## TASK OBJECTIVE:
Could you transcribe all the entries exactly, omitting the pictures?

## AVAILABLE RECORDS:
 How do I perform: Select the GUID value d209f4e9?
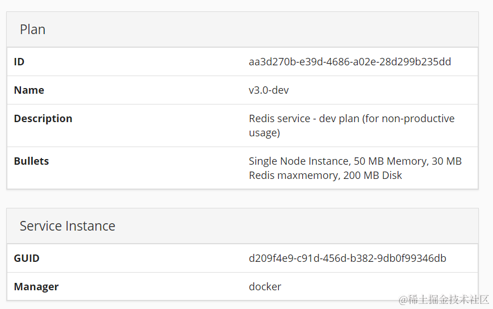[347, 258]
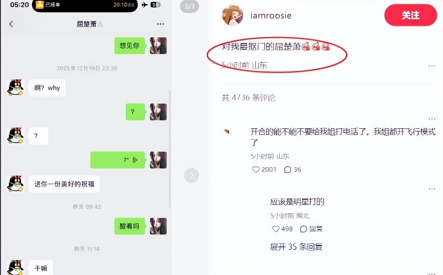Viewport: 443px width, 275px height.
Task: Click the chat scrollbar
Action: click(170, 149)
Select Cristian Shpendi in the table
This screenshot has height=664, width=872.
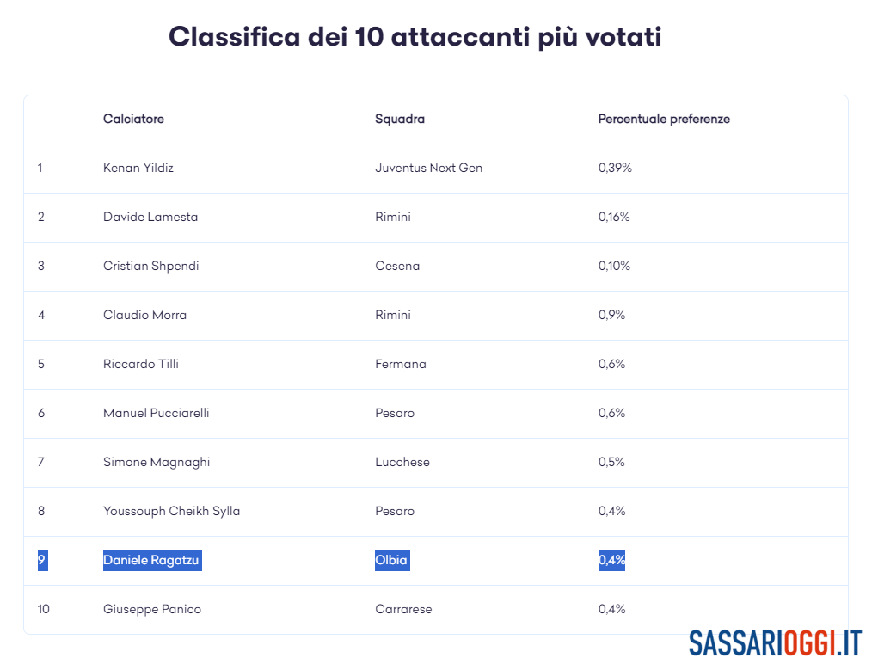coord(151,266)
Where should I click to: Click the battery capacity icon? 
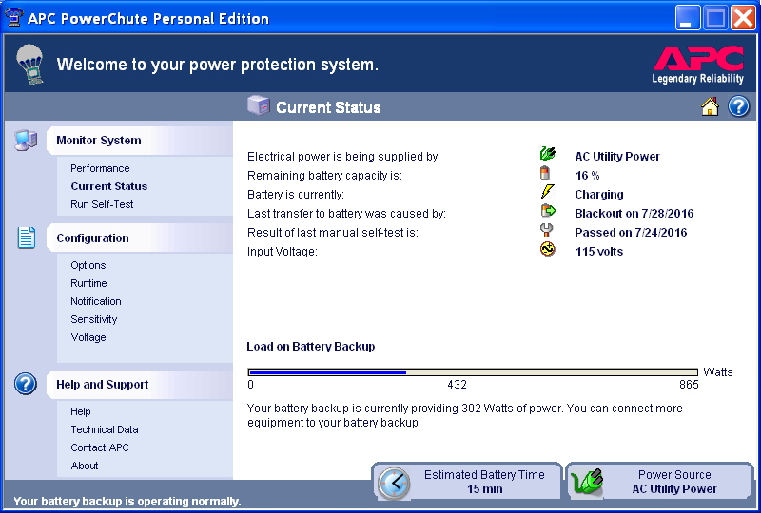[x=546, y=175]

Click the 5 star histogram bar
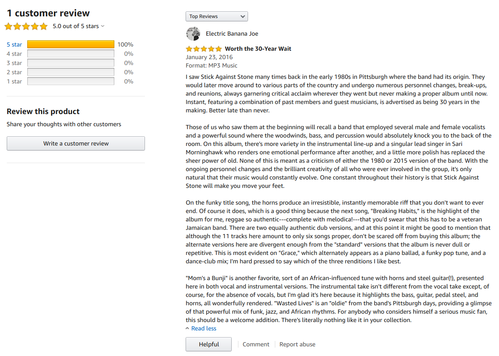[70, 44]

## RESULT OF THE TASK:
 How do I perform: Select the GUID value d209f4e9?
[347, 258]
Viewport: 443px width, 275px height.
Task: Click the chat scrollbar
Action: click(170, 149)
Select Cristian Shpendi in the table
This screenshot has height=664, width=872.
coord(151,266)
Where should I click to: Click the battery capacity icon? 
[x=546, y=175]

Click the 5 star histogram bar
[70, 44]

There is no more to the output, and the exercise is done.